Author : David M. O'Brien
Publisher : Russell Sage Foundation
Page : 263 pages
File Size : 21,88 MB
Release : 1988-03-30
Category : Law
ISBN : 1610444299
Are judges competent to decide complex scientific disputes over toxic chemicals and hazardous wastes? Have courts gone too far in awarding damages to victims? Does the judiciary unreasonably constrain free market forces and usurp power from democratically elected branches of government? What constitutes judicial "due process" in the regulation of health-safety and environmental risks? David O'Brien addresses these and other key questions in a comprehensive survey of the role of courts in resolving science-policy disputes.

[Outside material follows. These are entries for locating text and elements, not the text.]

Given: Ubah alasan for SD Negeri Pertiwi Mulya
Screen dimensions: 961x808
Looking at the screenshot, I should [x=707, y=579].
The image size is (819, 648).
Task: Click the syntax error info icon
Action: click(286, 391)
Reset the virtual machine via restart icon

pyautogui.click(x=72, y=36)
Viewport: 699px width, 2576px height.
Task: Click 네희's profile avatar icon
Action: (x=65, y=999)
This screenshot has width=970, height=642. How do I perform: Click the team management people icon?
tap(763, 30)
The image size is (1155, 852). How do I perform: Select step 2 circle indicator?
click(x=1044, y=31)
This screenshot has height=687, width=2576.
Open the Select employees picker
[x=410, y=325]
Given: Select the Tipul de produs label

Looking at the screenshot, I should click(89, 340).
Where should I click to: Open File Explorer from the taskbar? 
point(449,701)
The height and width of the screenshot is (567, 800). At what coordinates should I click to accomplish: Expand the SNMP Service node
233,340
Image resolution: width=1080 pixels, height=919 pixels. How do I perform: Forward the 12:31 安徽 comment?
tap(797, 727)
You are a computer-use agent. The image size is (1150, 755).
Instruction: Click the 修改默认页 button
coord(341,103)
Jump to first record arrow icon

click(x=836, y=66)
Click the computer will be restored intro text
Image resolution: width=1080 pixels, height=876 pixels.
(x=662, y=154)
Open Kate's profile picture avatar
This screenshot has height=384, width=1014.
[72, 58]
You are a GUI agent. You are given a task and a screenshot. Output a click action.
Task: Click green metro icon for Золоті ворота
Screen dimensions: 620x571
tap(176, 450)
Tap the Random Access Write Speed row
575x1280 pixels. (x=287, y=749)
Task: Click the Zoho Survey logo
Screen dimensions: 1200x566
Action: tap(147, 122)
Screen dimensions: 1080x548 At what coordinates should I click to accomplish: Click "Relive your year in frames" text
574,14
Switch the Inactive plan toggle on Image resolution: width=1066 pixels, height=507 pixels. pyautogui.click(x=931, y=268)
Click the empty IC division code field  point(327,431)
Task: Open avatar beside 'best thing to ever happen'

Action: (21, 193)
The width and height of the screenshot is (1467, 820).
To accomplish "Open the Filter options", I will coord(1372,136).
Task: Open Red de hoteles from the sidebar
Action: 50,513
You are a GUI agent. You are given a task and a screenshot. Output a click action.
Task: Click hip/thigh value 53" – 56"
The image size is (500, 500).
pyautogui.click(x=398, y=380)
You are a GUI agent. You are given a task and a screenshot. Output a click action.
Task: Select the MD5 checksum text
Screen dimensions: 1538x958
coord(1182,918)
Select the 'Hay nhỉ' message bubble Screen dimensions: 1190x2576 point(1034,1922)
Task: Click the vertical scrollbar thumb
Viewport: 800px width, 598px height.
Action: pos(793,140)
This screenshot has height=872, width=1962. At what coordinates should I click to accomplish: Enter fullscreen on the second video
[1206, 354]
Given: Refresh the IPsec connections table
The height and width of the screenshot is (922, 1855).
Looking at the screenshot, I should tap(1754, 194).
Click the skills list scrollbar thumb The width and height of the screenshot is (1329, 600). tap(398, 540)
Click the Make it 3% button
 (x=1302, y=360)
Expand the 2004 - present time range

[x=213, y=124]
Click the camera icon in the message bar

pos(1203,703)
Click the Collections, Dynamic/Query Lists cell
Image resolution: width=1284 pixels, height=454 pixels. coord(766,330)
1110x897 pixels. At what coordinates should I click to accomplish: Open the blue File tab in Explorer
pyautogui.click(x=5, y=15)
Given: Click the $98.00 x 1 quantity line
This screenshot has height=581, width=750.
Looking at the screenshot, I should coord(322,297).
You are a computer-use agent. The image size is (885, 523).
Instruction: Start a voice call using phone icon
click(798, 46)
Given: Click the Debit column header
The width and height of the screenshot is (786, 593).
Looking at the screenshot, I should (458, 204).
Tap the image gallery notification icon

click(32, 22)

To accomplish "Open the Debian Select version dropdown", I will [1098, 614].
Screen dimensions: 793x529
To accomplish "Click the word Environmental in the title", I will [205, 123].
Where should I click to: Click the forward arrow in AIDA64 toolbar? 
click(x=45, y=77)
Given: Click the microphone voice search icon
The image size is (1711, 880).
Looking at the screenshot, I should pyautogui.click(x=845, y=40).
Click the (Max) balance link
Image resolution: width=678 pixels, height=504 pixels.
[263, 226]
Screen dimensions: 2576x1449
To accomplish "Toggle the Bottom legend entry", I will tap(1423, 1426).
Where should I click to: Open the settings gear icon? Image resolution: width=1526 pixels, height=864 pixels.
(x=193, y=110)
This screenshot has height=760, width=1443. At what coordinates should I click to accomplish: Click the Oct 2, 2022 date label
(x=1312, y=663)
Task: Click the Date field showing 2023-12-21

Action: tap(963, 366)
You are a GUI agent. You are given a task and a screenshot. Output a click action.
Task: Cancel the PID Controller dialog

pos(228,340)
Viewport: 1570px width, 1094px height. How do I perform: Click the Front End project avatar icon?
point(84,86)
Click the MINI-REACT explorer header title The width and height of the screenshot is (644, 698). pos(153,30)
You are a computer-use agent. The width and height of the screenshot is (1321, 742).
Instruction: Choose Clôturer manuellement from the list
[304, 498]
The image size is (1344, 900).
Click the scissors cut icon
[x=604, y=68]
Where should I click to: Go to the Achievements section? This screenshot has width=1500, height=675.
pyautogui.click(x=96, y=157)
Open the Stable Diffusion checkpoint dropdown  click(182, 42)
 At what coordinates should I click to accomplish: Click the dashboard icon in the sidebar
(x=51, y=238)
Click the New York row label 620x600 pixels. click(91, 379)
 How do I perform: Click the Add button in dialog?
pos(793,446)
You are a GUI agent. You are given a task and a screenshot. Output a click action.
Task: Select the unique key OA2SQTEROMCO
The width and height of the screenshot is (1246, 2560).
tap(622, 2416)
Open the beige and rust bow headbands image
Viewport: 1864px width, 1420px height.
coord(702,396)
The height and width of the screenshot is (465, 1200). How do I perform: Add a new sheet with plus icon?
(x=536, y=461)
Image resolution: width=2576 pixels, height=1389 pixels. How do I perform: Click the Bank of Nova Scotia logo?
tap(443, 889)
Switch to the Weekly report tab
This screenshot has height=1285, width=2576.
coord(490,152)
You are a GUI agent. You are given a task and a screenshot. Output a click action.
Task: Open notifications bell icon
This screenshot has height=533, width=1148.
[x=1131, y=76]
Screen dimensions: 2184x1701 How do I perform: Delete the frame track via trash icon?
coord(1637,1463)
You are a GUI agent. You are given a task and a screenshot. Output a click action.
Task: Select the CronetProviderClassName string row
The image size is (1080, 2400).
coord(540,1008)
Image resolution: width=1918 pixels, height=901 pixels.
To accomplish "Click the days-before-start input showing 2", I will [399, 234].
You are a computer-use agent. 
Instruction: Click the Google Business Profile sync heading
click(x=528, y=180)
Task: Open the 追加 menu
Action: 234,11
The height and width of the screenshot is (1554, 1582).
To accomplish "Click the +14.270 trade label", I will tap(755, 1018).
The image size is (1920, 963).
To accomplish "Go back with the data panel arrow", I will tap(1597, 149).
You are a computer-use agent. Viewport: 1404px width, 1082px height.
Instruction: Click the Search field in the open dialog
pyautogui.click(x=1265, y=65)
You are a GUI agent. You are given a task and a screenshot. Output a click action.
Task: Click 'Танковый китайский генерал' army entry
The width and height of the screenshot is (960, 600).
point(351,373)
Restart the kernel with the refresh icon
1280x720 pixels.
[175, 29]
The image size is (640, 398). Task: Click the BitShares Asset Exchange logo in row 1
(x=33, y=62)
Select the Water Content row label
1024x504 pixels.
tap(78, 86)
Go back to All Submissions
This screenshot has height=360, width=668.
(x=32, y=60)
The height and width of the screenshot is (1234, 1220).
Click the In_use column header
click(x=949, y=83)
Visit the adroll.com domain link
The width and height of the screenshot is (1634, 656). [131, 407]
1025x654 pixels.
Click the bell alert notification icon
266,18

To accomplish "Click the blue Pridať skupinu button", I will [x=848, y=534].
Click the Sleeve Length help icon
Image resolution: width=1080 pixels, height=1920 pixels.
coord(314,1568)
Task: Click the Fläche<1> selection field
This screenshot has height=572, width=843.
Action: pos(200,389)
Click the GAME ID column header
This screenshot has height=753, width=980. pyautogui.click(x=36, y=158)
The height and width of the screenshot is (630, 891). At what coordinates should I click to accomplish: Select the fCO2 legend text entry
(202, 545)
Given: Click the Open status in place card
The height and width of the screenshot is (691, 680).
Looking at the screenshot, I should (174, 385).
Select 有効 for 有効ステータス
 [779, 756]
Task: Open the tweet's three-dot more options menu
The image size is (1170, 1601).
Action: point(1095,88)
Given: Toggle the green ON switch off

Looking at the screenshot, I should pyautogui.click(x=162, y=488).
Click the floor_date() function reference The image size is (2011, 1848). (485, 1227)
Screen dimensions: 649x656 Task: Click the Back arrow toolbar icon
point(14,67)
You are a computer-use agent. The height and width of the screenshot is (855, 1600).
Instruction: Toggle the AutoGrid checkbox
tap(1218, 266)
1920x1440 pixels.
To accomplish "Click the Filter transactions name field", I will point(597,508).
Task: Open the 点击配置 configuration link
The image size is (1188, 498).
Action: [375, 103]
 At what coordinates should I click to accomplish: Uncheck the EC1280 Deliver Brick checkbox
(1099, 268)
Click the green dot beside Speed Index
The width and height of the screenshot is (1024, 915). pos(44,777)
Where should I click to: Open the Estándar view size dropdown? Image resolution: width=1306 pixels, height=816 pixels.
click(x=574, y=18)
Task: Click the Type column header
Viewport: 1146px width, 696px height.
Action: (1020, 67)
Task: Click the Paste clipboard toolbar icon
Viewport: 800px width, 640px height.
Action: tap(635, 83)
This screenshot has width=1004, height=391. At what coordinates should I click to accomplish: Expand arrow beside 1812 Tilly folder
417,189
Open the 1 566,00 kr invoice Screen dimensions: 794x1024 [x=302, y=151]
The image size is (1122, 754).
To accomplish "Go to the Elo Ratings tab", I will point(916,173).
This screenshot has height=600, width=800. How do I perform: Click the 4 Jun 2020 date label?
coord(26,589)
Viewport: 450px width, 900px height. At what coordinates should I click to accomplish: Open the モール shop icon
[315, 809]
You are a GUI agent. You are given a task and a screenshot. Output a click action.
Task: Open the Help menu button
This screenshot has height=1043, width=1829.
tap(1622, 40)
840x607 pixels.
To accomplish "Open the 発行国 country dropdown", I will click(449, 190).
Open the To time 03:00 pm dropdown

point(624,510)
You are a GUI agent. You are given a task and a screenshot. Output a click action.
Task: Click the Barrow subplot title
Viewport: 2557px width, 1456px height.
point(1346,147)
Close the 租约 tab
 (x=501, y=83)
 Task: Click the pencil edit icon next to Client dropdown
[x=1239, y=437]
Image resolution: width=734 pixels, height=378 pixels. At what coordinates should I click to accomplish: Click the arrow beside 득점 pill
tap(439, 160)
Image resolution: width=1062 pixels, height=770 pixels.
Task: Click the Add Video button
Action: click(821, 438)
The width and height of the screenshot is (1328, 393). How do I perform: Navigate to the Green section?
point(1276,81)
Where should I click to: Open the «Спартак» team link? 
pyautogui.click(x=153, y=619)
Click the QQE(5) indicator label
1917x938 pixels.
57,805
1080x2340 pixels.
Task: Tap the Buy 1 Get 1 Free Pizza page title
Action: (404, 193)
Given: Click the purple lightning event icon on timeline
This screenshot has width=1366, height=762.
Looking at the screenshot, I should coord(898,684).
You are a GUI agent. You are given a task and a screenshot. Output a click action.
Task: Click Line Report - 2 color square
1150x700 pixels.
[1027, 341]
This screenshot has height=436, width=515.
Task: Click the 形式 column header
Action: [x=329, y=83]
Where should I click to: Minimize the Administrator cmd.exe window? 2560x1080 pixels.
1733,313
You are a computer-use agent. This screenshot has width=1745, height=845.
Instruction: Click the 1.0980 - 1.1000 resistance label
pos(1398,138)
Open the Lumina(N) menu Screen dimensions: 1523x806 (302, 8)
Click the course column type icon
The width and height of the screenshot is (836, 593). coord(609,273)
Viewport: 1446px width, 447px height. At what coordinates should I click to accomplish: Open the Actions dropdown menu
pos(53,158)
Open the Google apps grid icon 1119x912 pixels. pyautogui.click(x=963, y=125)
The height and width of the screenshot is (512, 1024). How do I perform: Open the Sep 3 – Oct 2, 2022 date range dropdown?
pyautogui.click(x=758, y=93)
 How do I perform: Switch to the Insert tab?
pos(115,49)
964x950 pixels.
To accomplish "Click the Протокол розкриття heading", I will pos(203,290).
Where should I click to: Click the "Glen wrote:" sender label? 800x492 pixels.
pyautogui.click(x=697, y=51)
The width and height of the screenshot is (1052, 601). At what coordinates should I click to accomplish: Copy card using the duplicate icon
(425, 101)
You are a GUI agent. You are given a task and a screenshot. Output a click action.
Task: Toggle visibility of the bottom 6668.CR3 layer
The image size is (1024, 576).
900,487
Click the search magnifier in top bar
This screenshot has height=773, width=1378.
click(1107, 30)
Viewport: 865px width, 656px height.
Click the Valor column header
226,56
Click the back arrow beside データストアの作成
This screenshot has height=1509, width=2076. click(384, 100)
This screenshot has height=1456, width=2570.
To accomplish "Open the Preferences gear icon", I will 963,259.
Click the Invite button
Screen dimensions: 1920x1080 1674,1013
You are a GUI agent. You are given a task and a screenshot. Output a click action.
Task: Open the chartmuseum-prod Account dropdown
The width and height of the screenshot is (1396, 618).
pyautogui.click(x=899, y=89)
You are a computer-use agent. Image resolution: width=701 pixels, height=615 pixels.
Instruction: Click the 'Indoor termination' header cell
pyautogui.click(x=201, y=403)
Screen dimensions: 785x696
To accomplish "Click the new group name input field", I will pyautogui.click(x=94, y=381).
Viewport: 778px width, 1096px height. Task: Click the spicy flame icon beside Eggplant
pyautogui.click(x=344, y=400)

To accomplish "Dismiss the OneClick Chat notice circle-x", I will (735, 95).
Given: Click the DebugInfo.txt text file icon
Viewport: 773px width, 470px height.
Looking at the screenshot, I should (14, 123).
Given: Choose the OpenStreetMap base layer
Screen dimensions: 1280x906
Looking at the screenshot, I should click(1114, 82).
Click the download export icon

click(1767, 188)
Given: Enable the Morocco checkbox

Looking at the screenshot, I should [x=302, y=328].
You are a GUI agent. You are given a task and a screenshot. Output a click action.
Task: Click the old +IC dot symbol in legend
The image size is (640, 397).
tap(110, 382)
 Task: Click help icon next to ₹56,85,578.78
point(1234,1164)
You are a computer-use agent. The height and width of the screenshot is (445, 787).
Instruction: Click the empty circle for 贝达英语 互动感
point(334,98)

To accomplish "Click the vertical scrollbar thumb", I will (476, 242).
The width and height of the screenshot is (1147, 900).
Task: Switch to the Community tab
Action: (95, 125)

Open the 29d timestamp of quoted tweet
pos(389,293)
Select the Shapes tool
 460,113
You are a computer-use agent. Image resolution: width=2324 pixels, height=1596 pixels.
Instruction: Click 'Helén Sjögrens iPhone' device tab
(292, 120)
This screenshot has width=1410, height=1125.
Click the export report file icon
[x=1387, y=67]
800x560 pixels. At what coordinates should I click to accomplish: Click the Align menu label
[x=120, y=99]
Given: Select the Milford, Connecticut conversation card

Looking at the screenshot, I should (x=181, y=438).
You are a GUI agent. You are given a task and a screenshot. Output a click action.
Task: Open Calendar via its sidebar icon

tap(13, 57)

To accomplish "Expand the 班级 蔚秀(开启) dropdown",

He theorizes that such disputes, with their burden of scientific uncertainty and intense value conflict, become judicialized in the United States because they pose an uncomfortable trilemma for policy makers: how to accommodate competing demands for scientific certainty, political compromise, and procedural fairness in the regulation of risks. When policy negotiations break down, courts are called on not to settle scientific controversies per se, but in their traditional role as independent tribunals for settling value conflicts and imposing norms in a pluralistic society. This interpretation is enhanced by a unique set of case studies, including DES and asbestos litigation and the ban on Tris (a carcinogenic flame-retardent). O'Brien's analytical framework and his detailed examples illuminate the extent, the implications, and the underlying causes of the judicialization of risk regulation.
Author : Alan Poling
Publisher : Springer Science & Business Media
Page : 244 pages
File Size : 21,39 MB
Release : 2013-06-29
Category : Psychology
ISBN : 1468450654
vii Drugs and sex are two topics about which most people have strong opinions and weak understanding. Knowledge of each can be gained in many ways, all with associated rewards and risks. Like all textbooks, this one was written in the belief that reading can foster learning. The book is intended to introduce principles of behavioral pharmacology to readers with little or no knowledge of the discipline but with an interest in how drugs affect human behavior. Gleaning anything of value from the text requires two things from the reader. The first is a willingness to accept an analysis of drug effects that shares little with folklore or common sense no tions of drug action. The second is a willingness to accept the fact that the behavioral effects of drugs are complex and depend upon a sizable number of pharmacological and behavioral variables. Unless one is aware of these factors and how they determine a drug's actions, the behavioral effects of drugs can be neither pre dicted nor meaningfully explained. If it does nothing else, this volume will make it obvious that the behavioral effects of drugs are lawful and can be predicted and understood on the basis of well-established relations between empirical phenomena. De scribing these relations and exploring how they allow behavioral ix x PREFACE pharmacologists to make sense of drug effects that are otherwise incomprehensible was a major goal in preparing the text.